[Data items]
+++++
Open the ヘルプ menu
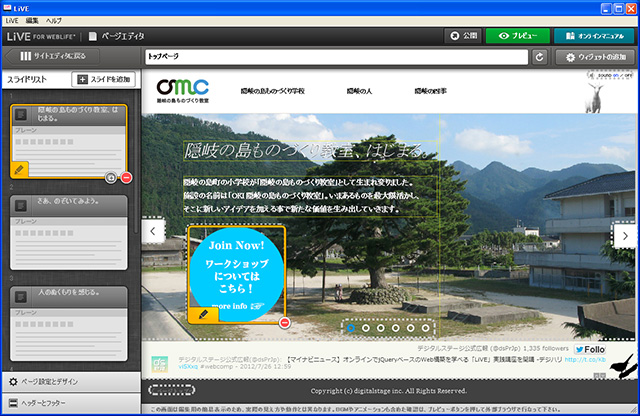 54,20
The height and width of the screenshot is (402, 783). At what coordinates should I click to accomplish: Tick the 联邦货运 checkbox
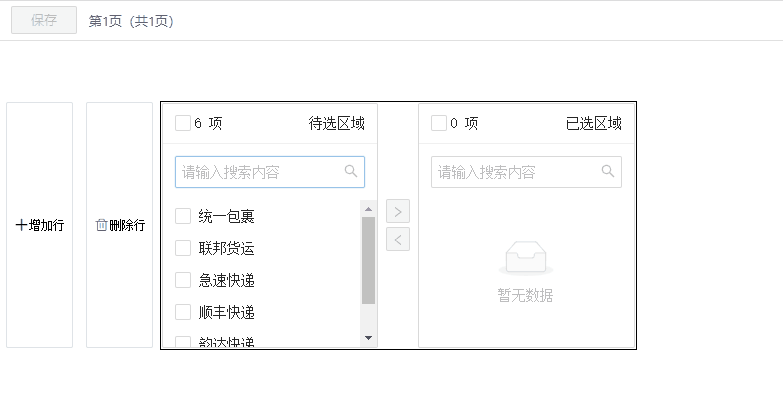tap(183, 248)
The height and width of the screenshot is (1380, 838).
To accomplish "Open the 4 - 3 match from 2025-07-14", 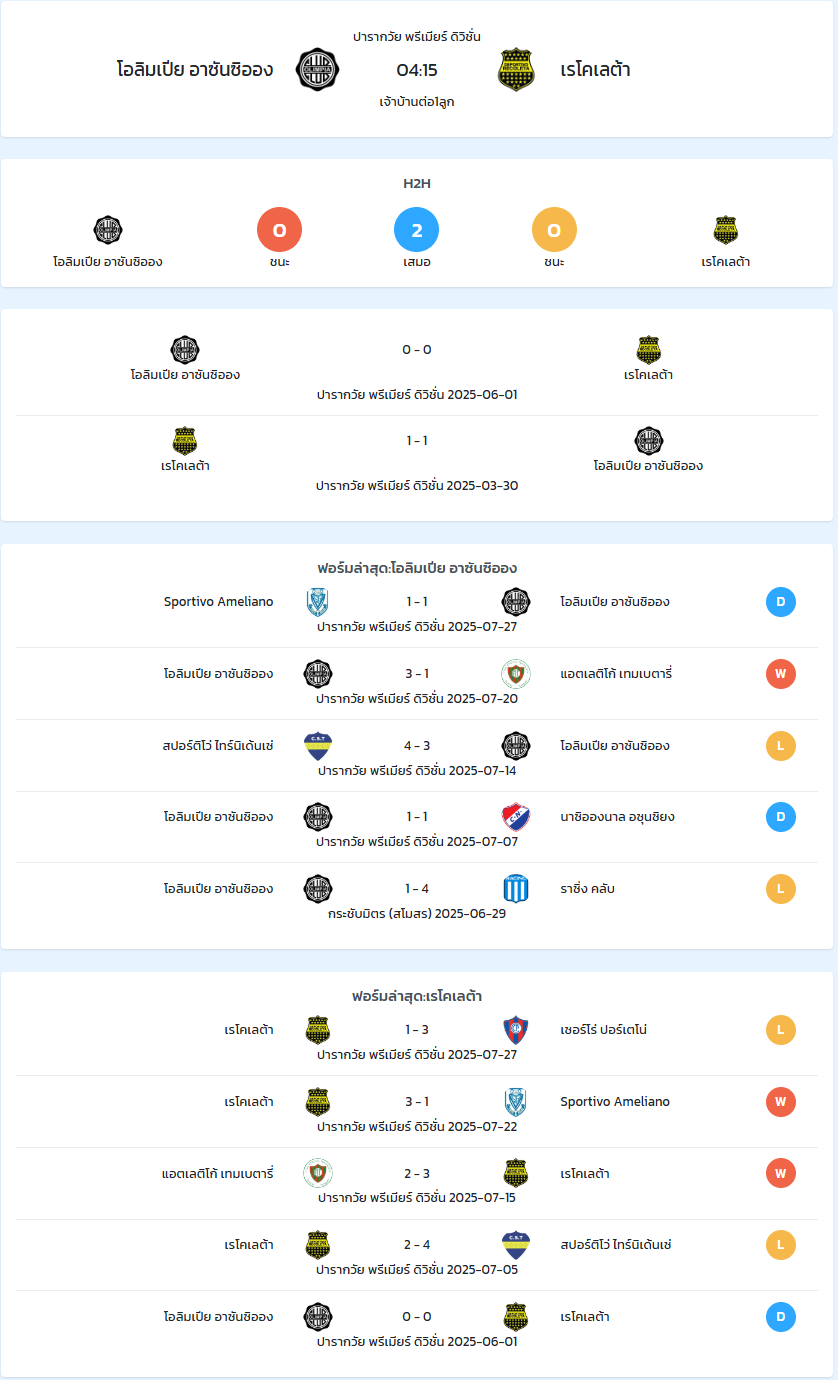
+++++
*Assignment*
Please print the entries shown above again, exactly, and skip the pictures.

*Result*
Open the ヘルプ menu
 54,20
The height and width of the screenshot is (402, 783). At what coordinates should I click to accomplish: Tick the 联邦货运 checkbox
tap(183, 248)
The height and width of the screenshot is (1380, 838).
To accomplish "Open the 4 - 3 match from 2025-07-14", 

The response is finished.